• [Aufgabe]: Schreib den Abschnitt aus dem Text über die Serie „The Witcher“ ab, der mit „Das König Cintra“ beginnt und mit „Yennefer (Anya Chalotra).“ endet. Ersetze dabei „Enkelin“ durch „Tochter“.

Der Weiße Wolf
Den Monsterjäger Geralt von Riva kannte ich eigentlich nur aus dem PS4-Spiel „The Witcher 3: Wild Hunt“. Das fand ich auch cool, aber so richtig gepackt hatte mich das Hexer-Fieber da noch nicht. Als es dann hieß, Netflix würde eine Hexer-Serie bringen, war ich skeptisch. Das erste Bild von Henry Cavill, der Geralt spielen sollte, sah eher merkwürdig aus: Dieses weiße, lange Haar, das wie eine schlechte Perücke der Khaleesi aussah, half nicht gerade. Als es dann hieß, die Serie wäre keine Verfilmung des Spiels, sondern basierte auf den Büchern, wurde mir erneut bewusst, dass es da ja noch diese Bücher des Polen Andrzej Sapkowski gibt. Doch auch da konnte ich mich noch nicht dazu hinreißen lassen, mir die Bücher zu holen. Nachdem ich aber kurz vor Weihnachten dann an einem Tag die komplette erste Staffel von „The Witcher“ durchgesuchtet hatte, musste ich mir einfach die Bücher besorgen… und seitdem bin ich endlich im Hexer-Fieber. Denn: Die Serie ist der Hammer!
Das König Cintra wird von der Armee Nilfgaards angegriffen. Als sich die tapfere Königin Calanthe (Jodhi May) geschlagen geben muss, sorgt sie dafür, dass ihre Enkelin Cirilla (Freya Allan) die Flucht gelingt. Das junge Mädchen soll den Hexer Geralt (Cavill) finden. Der ist ein herumwandernder Monsterjäger, der sich für Geld um alle möglichen Ungeheuer kümmert, die das Land unsicher machen. Der trifft auf seinen Reisen nicht nur auf den Barden Jaskier (Joey Batey), sondern auch immer wieder auf seine einzig wahre große Liebe, die Zauberin Yennefer (Anya Chalotra).
Die erste Staffel von „The Witcher“ ist eigentlich ziemlich interessant aufgebaut: Sie besteht aus drei verschiedenen Handlungssträngen, die sich immer wieder überschneiden, die aber teilweise auch zeitlich von einander getrennt sind. Das kann anfangs bei einigen Episoden zu einer leichten Verwirrung führen, insgesamt hält die Serie aber dennoch alles verdammt gut zusammen. Dabei stürzt sich „The Witcher“ noch nicht einmal auf die eigentliche, 5 Bände umfassende Hexer-Saga, sondern konzentriert sich nur auf die beiden Kurzgeschichten-Bände „Der Letzte Wunsch“ und „Das Schwert der Vorsehung“. Wie diese beiden Bände, so dient auch Staffel 1 der Serie erst einmal nur dazu, diese Welt und die Charaktere aufzubauen.

• [Zeigedatensätze für Text und Elemente]:
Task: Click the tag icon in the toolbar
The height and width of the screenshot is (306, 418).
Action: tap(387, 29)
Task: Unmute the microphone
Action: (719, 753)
==
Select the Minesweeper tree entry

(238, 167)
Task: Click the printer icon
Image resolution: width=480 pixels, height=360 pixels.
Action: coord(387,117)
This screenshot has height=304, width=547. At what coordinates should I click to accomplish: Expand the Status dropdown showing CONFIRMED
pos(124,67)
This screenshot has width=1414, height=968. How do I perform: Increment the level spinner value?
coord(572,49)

• [Antwort zur Aufgabe]:
Das König Cintra wird von der Armee Nilfgaards angegriffen. Als sich die tapfere Königin Calanthe (Jodhi May) geschlagen geben muss, sorgt sie dafür, dass ihre Tochter Cirilla (Freya Allan) die Flucht gelingt. Das junge Mädchen soll den Hexer Geralt (Cavill) finden. Der ist ein herumwandernder Monsterjäger, der sich für Geld um alle möglichen Ungeheuer kümmert, die das Land unsicher machen. Der trifft auf seinen Reisen nicht nur auf den Barden Jaskier (Joey Batey), sondern auch immer wieder auf seine einzig wahre große Liebe, die Zauberin Yennefer (Anya Chalotra).